USB network adapter or wifi on the newer ones?
Tagged VLANs into a switch? But if the OP knew what tagged VLANs were, then they probably wouldn't be asking questions here
I'll try to make one thing clear. Some of the advice offered previously has been about routers with dual-WAN ports. These are easy to deploy. However what happens with these is that any particular session (e.g. TCP session to fetch a web page) goes over one or other link - both inbound and outbound traffic for that session. This may be useful if there are several people in a household who are using the Internet simultaneously, and to balance their usage between them.

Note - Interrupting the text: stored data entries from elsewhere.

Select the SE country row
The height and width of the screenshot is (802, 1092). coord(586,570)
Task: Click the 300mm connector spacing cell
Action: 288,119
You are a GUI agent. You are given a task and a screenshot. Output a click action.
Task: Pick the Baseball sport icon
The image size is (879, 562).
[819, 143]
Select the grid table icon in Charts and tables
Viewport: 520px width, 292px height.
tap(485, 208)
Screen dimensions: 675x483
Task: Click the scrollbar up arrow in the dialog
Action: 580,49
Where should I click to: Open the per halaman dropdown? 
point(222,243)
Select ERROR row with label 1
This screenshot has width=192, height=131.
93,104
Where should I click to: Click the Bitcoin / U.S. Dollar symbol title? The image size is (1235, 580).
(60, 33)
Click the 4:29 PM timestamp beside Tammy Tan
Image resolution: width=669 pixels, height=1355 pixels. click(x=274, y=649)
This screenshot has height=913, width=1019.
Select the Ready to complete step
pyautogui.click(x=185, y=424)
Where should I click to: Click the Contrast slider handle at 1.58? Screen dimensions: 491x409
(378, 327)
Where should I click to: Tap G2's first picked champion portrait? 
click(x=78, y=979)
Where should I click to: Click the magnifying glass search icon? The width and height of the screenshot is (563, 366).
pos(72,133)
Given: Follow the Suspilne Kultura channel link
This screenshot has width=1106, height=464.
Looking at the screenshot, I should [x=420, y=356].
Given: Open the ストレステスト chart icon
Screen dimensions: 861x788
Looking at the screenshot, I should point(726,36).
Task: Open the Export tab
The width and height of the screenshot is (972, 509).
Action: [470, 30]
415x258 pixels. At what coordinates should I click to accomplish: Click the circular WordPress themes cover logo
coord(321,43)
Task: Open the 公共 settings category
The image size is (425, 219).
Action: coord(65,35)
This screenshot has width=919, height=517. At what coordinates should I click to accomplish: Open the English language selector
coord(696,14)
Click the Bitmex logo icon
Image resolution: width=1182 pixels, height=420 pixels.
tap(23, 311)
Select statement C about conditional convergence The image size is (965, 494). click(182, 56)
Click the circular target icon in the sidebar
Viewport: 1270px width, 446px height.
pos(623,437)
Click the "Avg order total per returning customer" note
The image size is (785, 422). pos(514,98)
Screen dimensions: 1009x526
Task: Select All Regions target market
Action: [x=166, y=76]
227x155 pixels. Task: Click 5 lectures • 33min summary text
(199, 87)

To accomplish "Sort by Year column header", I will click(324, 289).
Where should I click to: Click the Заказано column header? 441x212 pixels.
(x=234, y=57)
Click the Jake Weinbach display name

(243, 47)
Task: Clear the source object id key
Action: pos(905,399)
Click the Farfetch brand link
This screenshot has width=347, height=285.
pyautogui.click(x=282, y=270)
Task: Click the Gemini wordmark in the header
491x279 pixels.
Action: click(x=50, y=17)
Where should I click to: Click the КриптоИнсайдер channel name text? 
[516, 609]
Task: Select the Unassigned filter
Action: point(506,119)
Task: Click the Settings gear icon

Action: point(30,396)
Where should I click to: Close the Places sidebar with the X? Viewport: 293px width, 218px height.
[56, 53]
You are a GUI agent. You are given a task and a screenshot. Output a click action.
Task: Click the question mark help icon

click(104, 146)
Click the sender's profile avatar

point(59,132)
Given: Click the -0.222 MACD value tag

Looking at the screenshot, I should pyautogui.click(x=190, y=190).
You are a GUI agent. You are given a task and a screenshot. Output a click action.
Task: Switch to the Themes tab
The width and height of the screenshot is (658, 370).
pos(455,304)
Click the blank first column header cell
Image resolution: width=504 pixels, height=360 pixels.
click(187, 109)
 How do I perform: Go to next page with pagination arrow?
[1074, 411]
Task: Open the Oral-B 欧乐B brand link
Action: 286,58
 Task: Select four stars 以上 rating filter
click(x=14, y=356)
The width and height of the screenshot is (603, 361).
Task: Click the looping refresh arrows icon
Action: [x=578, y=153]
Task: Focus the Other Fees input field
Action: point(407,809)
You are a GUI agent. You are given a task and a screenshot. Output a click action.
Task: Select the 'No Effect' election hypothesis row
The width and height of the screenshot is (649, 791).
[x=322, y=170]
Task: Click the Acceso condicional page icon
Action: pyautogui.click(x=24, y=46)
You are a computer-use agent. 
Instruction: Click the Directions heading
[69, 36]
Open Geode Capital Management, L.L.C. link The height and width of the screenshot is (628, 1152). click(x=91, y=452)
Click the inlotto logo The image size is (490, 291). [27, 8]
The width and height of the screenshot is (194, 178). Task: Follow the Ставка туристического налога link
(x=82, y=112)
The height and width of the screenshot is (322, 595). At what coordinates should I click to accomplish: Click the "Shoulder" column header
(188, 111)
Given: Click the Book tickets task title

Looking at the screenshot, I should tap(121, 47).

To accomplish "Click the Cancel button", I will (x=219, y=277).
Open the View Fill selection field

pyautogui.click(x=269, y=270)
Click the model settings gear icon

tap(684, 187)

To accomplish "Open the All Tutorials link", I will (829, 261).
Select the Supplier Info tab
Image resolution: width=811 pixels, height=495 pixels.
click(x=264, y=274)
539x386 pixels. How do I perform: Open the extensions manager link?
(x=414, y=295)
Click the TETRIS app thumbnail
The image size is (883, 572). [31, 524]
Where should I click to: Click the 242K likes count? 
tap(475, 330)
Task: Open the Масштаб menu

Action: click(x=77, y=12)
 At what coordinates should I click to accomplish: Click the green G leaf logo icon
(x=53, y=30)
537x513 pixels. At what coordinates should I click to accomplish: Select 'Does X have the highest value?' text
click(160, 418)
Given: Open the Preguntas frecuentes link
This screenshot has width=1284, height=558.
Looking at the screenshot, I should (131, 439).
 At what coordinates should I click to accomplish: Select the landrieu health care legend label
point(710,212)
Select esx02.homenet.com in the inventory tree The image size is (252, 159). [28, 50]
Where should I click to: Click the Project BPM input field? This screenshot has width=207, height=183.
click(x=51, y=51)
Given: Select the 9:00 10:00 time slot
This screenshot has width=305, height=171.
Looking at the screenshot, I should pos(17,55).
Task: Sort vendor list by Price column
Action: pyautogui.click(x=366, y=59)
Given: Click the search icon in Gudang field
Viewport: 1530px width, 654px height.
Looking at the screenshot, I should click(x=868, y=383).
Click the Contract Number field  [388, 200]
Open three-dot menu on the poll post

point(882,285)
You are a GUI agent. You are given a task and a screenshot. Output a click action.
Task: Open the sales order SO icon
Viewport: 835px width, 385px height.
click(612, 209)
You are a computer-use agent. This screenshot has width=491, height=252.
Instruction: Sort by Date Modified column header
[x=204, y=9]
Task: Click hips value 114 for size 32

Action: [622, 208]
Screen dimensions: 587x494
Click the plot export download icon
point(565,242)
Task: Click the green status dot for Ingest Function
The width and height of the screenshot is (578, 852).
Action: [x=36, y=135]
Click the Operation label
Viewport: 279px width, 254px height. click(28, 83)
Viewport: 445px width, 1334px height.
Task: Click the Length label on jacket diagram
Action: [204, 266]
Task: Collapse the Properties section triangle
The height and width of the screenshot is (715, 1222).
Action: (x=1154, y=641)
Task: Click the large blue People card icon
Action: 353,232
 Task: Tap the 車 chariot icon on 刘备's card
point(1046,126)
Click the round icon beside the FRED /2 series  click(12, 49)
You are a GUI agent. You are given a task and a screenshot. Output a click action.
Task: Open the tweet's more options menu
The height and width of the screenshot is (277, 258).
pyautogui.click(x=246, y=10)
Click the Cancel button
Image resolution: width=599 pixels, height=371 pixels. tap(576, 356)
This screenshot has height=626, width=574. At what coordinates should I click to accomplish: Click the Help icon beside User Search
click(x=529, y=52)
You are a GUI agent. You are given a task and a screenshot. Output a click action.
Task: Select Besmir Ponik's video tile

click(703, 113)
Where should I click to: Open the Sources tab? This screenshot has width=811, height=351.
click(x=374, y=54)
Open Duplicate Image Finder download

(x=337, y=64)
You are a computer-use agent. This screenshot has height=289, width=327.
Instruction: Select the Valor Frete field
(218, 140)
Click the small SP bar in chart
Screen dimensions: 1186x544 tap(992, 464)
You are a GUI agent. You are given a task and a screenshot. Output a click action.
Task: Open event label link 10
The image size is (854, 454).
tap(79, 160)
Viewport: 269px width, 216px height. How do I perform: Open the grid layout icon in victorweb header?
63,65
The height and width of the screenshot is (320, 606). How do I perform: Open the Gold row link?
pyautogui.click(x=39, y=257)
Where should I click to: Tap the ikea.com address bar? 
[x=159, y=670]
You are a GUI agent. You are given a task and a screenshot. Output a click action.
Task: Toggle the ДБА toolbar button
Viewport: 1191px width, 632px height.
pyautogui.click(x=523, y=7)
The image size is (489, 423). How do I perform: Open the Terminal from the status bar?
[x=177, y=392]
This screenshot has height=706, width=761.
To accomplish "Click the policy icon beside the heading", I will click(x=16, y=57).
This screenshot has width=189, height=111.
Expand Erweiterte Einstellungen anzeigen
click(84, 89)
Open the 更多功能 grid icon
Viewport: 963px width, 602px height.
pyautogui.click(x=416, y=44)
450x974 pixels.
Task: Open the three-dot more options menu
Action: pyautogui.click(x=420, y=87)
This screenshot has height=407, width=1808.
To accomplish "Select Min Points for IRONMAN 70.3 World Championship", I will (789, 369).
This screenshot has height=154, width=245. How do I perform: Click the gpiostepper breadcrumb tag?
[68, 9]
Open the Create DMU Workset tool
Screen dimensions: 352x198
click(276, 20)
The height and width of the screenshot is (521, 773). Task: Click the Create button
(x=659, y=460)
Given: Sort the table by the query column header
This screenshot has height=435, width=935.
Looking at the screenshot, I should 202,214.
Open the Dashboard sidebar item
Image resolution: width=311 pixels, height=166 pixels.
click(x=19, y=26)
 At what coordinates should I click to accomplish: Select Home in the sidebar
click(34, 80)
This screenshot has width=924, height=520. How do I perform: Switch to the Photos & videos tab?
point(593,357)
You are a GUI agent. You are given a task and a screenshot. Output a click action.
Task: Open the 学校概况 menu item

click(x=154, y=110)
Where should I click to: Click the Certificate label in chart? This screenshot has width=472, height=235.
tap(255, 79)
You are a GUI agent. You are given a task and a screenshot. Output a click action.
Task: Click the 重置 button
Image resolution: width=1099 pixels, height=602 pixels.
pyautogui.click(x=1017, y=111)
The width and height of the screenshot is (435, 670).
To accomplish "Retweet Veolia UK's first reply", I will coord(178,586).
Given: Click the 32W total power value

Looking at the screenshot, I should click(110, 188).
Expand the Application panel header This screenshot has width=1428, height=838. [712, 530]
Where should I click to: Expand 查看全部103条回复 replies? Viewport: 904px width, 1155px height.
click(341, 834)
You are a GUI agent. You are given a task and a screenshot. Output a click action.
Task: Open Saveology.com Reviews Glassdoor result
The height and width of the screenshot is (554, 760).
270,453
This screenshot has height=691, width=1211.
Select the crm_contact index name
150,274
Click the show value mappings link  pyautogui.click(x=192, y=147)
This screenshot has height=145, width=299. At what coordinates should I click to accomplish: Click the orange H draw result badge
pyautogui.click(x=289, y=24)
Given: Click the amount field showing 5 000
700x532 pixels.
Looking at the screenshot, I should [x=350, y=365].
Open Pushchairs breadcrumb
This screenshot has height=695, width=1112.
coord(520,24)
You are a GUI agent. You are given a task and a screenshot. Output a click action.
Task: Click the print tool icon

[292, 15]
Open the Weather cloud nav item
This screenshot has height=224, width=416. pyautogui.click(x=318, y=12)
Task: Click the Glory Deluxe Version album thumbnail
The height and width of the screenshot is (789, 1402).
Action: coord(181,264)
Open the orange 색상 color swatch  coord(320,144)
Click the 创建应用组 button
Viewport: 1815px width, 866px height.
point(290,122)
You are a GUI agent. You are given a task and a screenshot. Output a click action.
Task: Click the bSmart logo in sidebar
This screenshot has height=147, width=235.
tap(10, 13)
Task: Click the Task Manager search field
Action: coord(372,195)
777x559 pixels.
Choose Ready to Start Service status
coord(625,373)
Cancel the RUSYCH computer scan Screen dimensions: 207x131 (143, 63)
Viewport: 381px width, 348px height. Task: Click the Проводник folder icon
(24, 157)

However this *can't* be used to combine bandwidth for a single session (e.g. a single large download), nor to use one link for upload and the other link for download as part of the same session. I think this is why the OP wants some sort of VPN solution, where two VPN connections are connected to some remote VPN node, and traffic is load-balanced between them.
Unfortunately, I don't think this is going to work well.
From my experience, probably the thing most likely to work would be two L2TP sessions with PPP-multilink across them, since this is the same technology used for "bonding" discrete PPP sessions. You need an L2TP termination point at the other end. AAISP offer an L2TP service for £10 per month, but I don't know if it supports multilink. Plus, you need a router which would do L2TP and multilink (possibly their "firebrick" device can do this), and you need to understand how to configure L2TP and multilink.
Maybe some VPN supplier offers a packaged solution for bonding that's easy to deploy. In which case, they'll also advise on what device or software is needed at the client side, to work with their VPN.
But to be honest, whatever you do, I don't think it will work well. You can't really combine two bad links to make one good link. You *can* combine two similar good links to make one good link with twice the throughput. FTTC and 4G have very different characteristics; if you divide your traffic between FTTC and 4G and find performance problems, it will be pretty much impossible to debug. TCP in particular can get very unhappy when packets arrive out-of-order, which will be the case when dividing packets between two links with very different latencies.
I think in this situation, multi-WAN with FTTC as primary and 4G as failover (or FTTC primary for some users and 4G primary for others) is simpler and easier to troubleshoot.